Bilelim ki, gönlünde ve gündeminde Kudüs olmayan her Müslüman kusurludur. Çünkü Kudüs Allah’ın ayetlerinden bir ayettir… Kudüs bizim için stratejik, politik, ekonomik bir amaç değil, imanî bir meseledir. Biz Müslümanlara göre; Mekke Allah’ın haremi, Medine Nebi (sav)’in haremi, Kudüs “ümmetin haremi” dir… Ve bu gün ümmetin haremi işgalci yahudinin necis postallarının altında çiğnenmektedir.

Mescid-i Aksâ, İsra Sûresi’nin 1.âyetinde açıklandığı üzere “çevresi mübarek kılınan” kutlu bir mekan; Allah Rasûlü’nün açıkladığı üzere de “yeryüzünde Allah için kurulan ikinci mesciddir” (Buhari, Enbiya 40; Müslim, Mesâcid 1,2.).

Onun için “Önce Kudüs” diyoruz…

Kudüs sadece Kudüslülerden sorulmayacak…

Kudüs bir Filistin sorunu değil, Arap sorunu değil, insanlık sorunudur… Kuru bir toprak davası değil, insanlığın kurtuluşunun kapısıdır Kudüs… Kudüs’ün özgürlüğü ümmetin özgürlüğü demektir…

Öyleyse gün, Kudüs için bir şeyler yapma, Mescid-i Aksâ’yı yalnız bırakmama günüdür…

Ümmetin Son Kalesi Düşmesin Diye…

Evet, bugün Kudüs, en zor günlerinde bizden gür bir ses bekliyor!

Bizler;

Bütün Ümmet-i Muhammed’i,

Ümmetin âlimlerini, kanaat önderlerini, devlet yetkililerini ve yöneticilerini,Uluslararası kurum ve kuruluşları Kudüs’ün özgürlüğü için hep birlikte harekete geçmeye, konuyu Türkiye ve dünya gündemine taşımaya, Kudüs’ün yeniden İslâmî kimliğine kavuşturulmasını sağlamaya ve Siyonist rejimin Mescid-i Aksâ’yı yıkma plânlarını engellemek amacıyla sonuç alıcı adımlar atmaya davet ediyoruz.

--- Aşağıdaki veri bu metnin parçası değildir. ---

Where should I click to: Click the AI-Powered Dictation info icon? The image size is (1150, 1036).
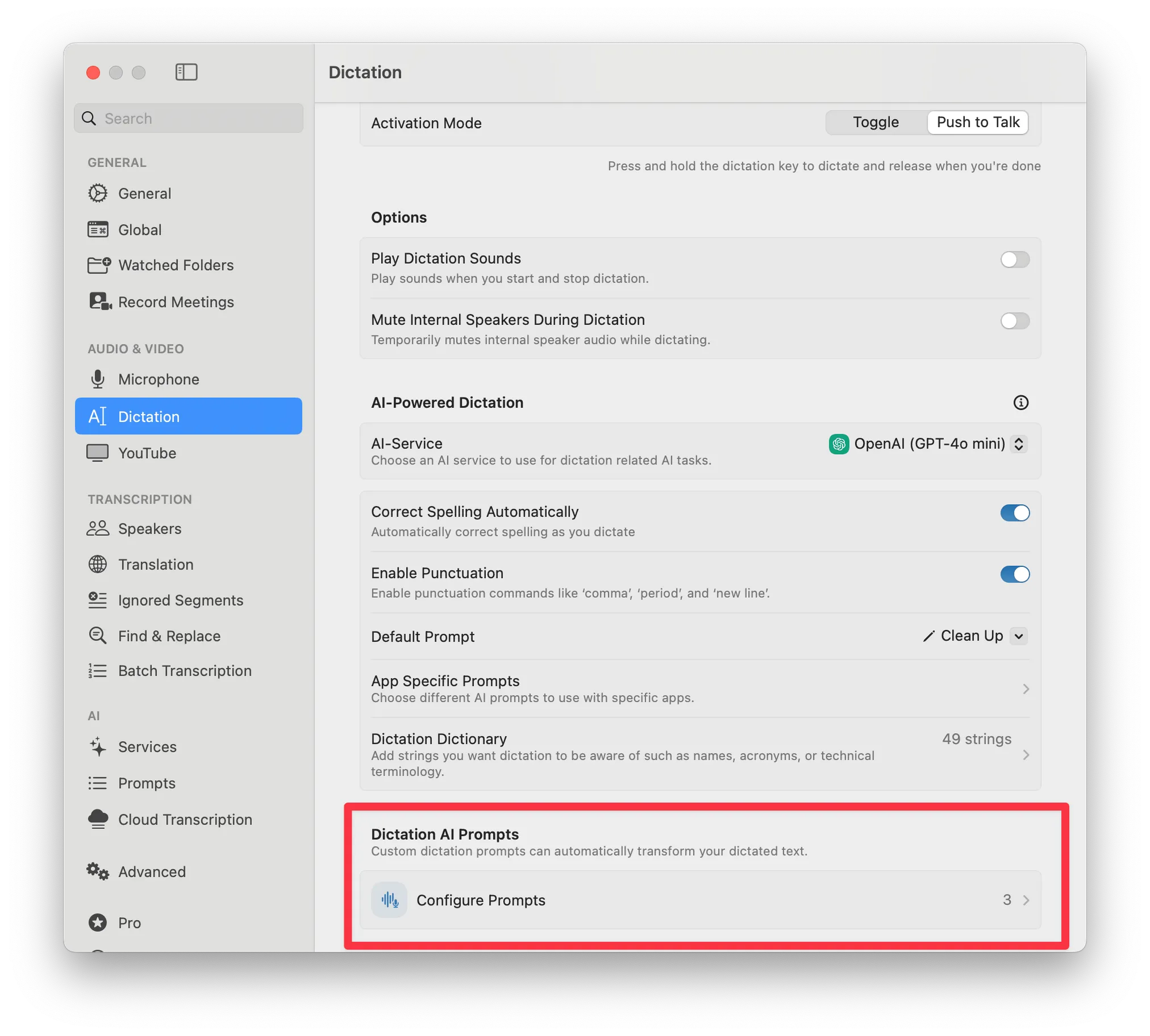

Özellikle ümmetin umudu, mazlumların duası olan Anadolu’dan ve Devletimizden acil ve somut adımlar bekliyoruz.

Kudüs! Ey! Yürek yangını şehir, Ey! Miraç’ın tek şahidi. Ey! Kentlerin en acılısı. Ey! Peygamberler kokulu, Yerin göklere en yakın avlusu. Sana sevdamız hiç bitmedi bitmeyecek.

Ya Rab !

Bizi izzetli ve şerfli kulların arasına ilhak eyle! Bizi, hakka ve tarihe şahitliğini namus bilenlerle, direnenlerle birlikte yaşat ve onlarla birlikte dirilt. Ümmeti, büyük ve küçük tüm şeytanların tuzaklarından, sureti Hak’tan görünen hainlerden muhafaza eyle. Gönül coğrafyamızdaki direniş hareketlerine yönelik tuzak kuranları kahreyle!

Ya Rab !

Gönül coğrafyamızın na mütenahi sınırları içideki tüm Müslüman kardeşlerimizi ve dünyanın tüm mazlumlarını arzına varis kıl, müstekbirlerin saltanatlarını bizim ellerimizle devir, zalimlerden intikamına bizleri memur et. Hepimizi özgür Kudüs’te, Mescid-i Aksa’da kurşunla kaynamış saflar halinde aynı secdede buluştur.